Утро тащилось своим ходом, и вскоре после полудня появился Тони в сопровождении скандинавки с немилосердно накрашенными глазами и кудряшками и почти мгновенно исчез на ленч в пабе напротив. Около часа тридцати я заключил, что голоден, и, поскольку та малость наличных, что мы имели, лежала у Тони в кармане, я направился за ним и позволил купить себе пинту пива и свежеиспеченный пирог с мясом. Хозяин «Империал Стандард» Педди Кинселла был ирландцем, с дурным запахом изо рта и отсутствием чувства юмора, но у него можно было получить благотворительный кредит, что более чем компенсировало прочие недостатки. Он подошел к нашему столу и зашептал что-то на ухо Тони, покуда я уничтожал остатки своего ленча. Тони кивнул, подождал, пока я закончу, и затем взглянул на свою блондинку.

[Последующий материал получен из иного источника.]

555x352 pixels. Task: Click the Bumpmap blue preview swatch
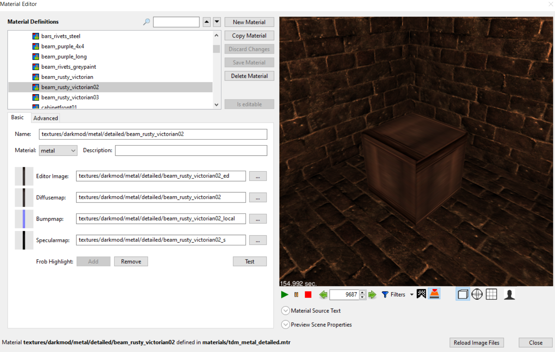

— Иди и пописай, — сказал он ей. При желании это позволяет достаточно исчерпывающе постичь механику его обращения с женщинами. После того, как та безропотно ушла, Тони наклонился вперед и слегка рыгнул.
— Двое парней в баре хотят поговорить. Какая-то сделка. Платят наличными. Нам это необходимо.
Я не спорил. Он кивнул Педди, и через мгновение к нам подошли двое. Ни один из них не выказывал внешних признаков особого богатства, но я не принял это обстоятельство близко к сердцу. Обычно я попадал впросак относительно таких вещей — всегда работал на людей, выглядевших состоятельно вплоть до того момента, когда заходил разговор о деньгах.
Один из подошедших был худощав, ростом примерно пять футов девять дюймов. Пшеничные волосы и гармонирующий цвет лица делали затруднительным точную оценку его возраста, но предположительно ему было лет сорок пять. Очень большие, также пшеничные усы почти скрывали черты лица. Глубоко посаженные глаза были серо-зелеными, а во всем облике содержалось что-то неуловимо военное — ничего конкретного, но все же. Второй был, думаю, лет на пять моложе меня. Он был темноволос, крепко скроен, глаза карие, почти лишенные выражения. Я хорошо знал этот тип людей: знакомство с ним обычно обходилось мне дорого. Тот что постарше пожал мне и Тони руку. Темноволосый не затруднил себя приветствием, а просто сел и взглянул на нас с затаенной угрозой, что обеспокоило меня, но, видимо, осталось незамеченным Тони.